Me levanté y me senté en el borde de la cama. Respiré hondo, tres, cuatro veces, hasta que logré sentirme un poco más tranquila.

Me arrastré hasta el armario. Tomé unos pantalones cortos y negros, y la primera remera que me cayó en mano.

Me miré al espejo. Estaba pálida, dos ojeras oscuras indicaban que no había descansado bien, y mis cabellos indicaban lo mismo.

Por primera vez parecía tener algún año más. Estaba acostumbrada a que me dijeran que parecía menor: nunca nadie me daba 18 años. Después de todo tenían razón. Ni yo me daría la edad que tenía, pero aquella mañana parecía tenerla.

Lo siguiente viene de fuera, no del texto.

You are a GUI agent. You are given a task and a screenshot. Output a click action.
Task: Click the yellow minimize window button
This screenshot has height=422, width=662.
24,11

Me pasé una mano por la cara, como si con aquel gesto hubiera podido borrar todos mis pensamientos.

Tomé el maquillaje y comencé con la restauración.

“A nosotras dos, desconocida”, amenacé a mi reflejo con el cepillo de maquillar. “Veremos quién quedará mejor”.

Gané yo. Mis cabellos volvieron a ser lacios y los recogí en una cola de caballo, la base cubrió las ojeras y con el lápiz negro le di un toque de color a mis ojos cansados.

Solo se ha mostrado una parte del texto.